### RECORDS SUPPLIED ###

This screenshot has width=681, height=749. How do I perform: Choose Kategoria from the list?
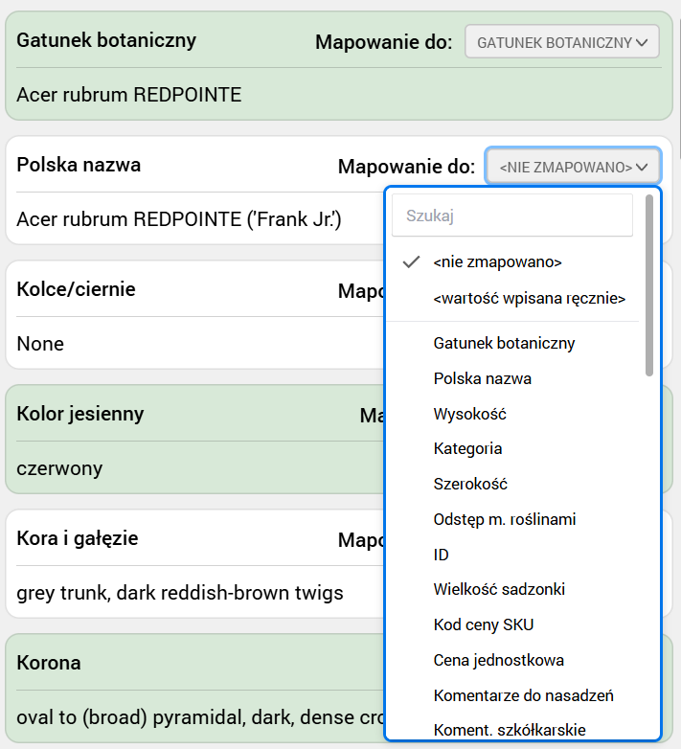point(467,448)
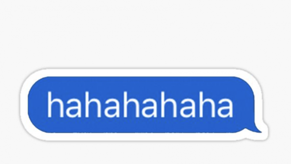
Task: Click the blue strip above the message text
Action: [x=140, y=84]
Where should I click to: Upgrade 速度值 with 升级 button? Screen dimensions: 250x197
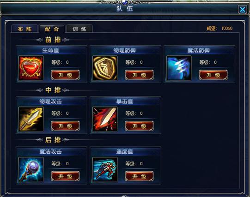pyautogui.click(x=139, y=176)
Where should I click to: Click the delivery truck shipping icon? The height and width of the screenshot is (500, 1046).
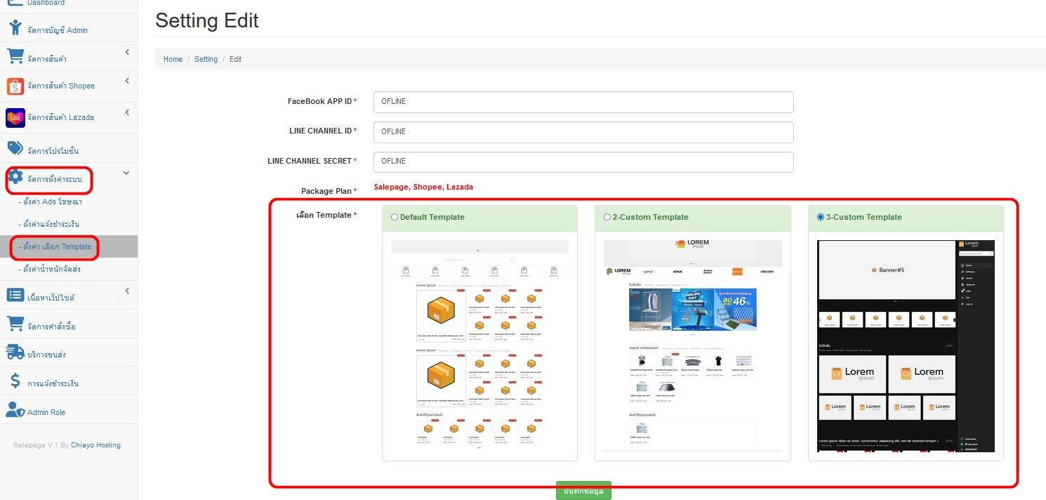pos(15,353)
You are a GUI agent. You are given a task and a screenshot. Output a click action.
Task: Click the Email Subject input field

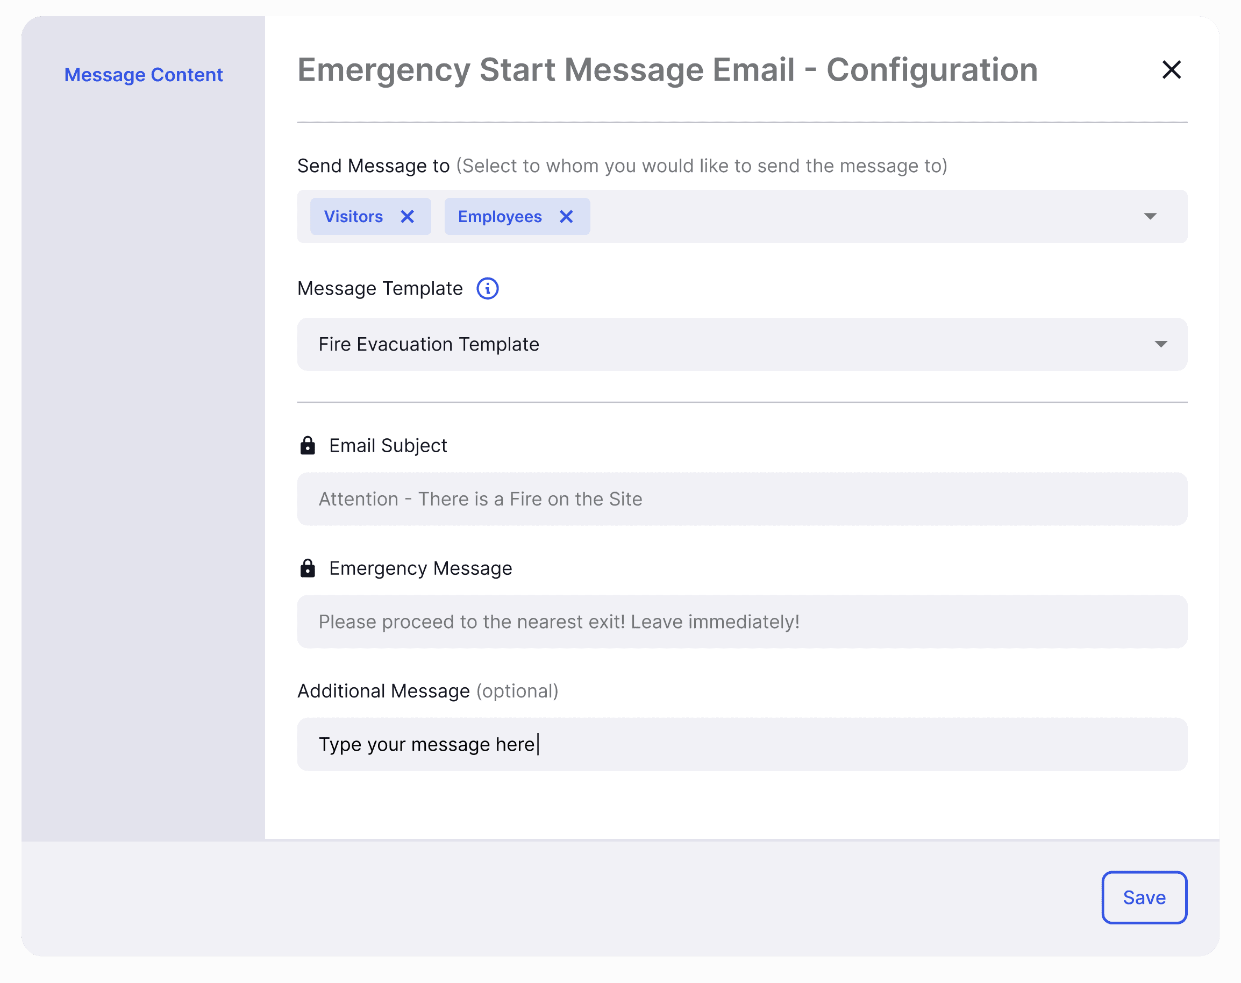point(741,498)
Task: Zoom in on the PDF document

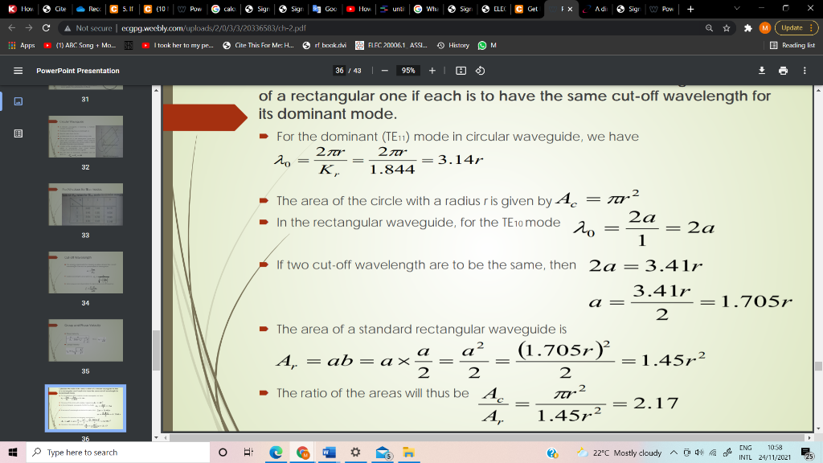Action: [432, 71]
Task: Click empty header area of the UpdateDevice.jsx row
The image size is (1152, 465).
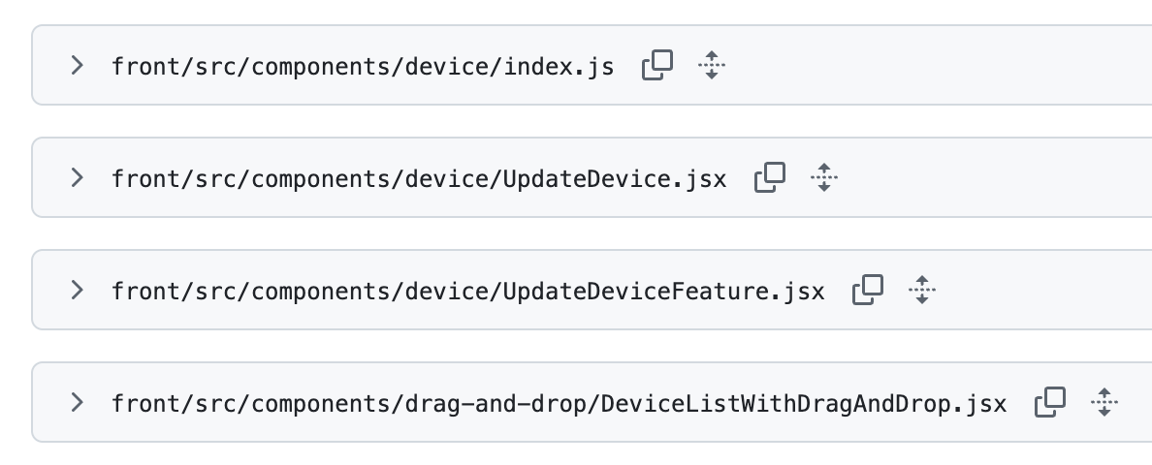Action: (989, 178)
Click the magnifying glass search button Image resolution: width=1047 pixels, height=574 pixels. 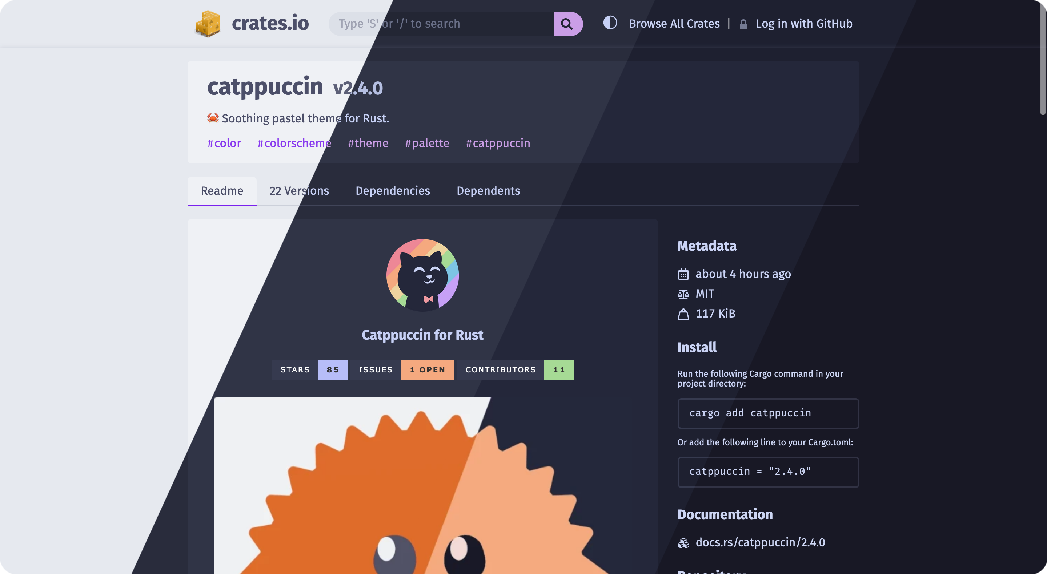point(568,24)
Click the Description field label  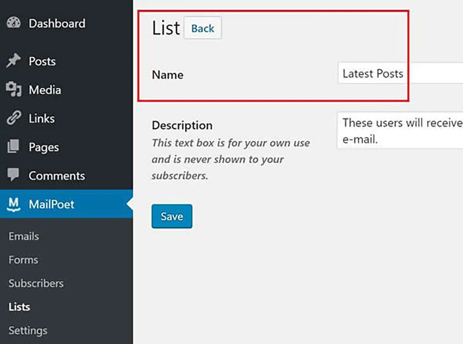click(x=182, y=125)
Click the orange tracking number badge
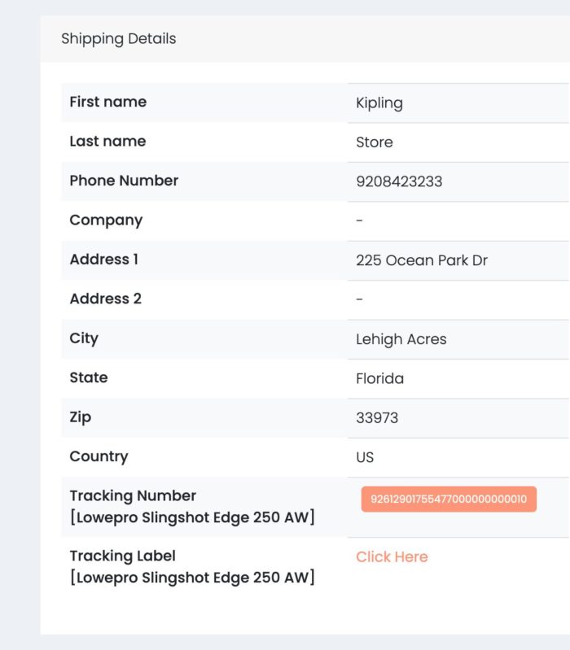This screenshot has width=570, height=650. point(449,499)
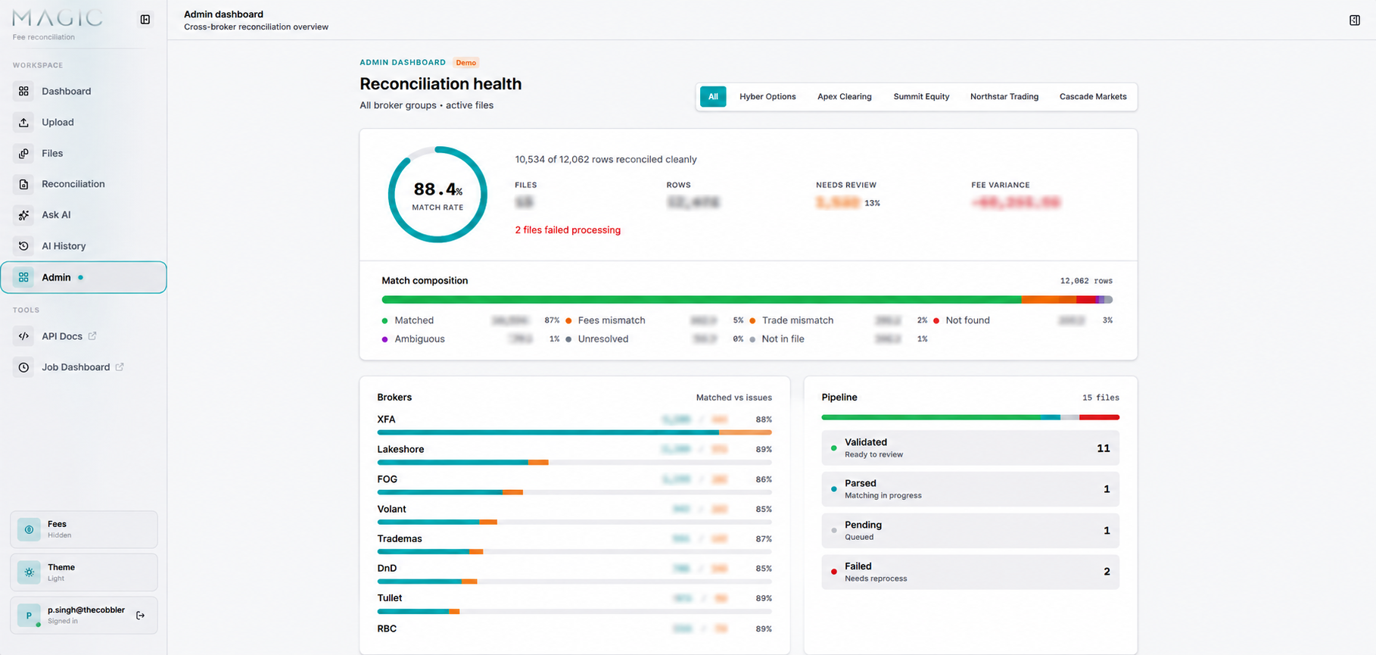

###

For this task, return exactly the stretch of the listing above from the line with "Where should I click to: Click" through the line with "You are a GUI", inclusive and without pictures.

(SOLUTION BELOW):
Where should I click to: Click the delivery truck shipping icon? The height and width of the screenshot is (500, 1046).
pos(15,353)
You are a GUI agent. You are given a task and a screenshot. Output a click action.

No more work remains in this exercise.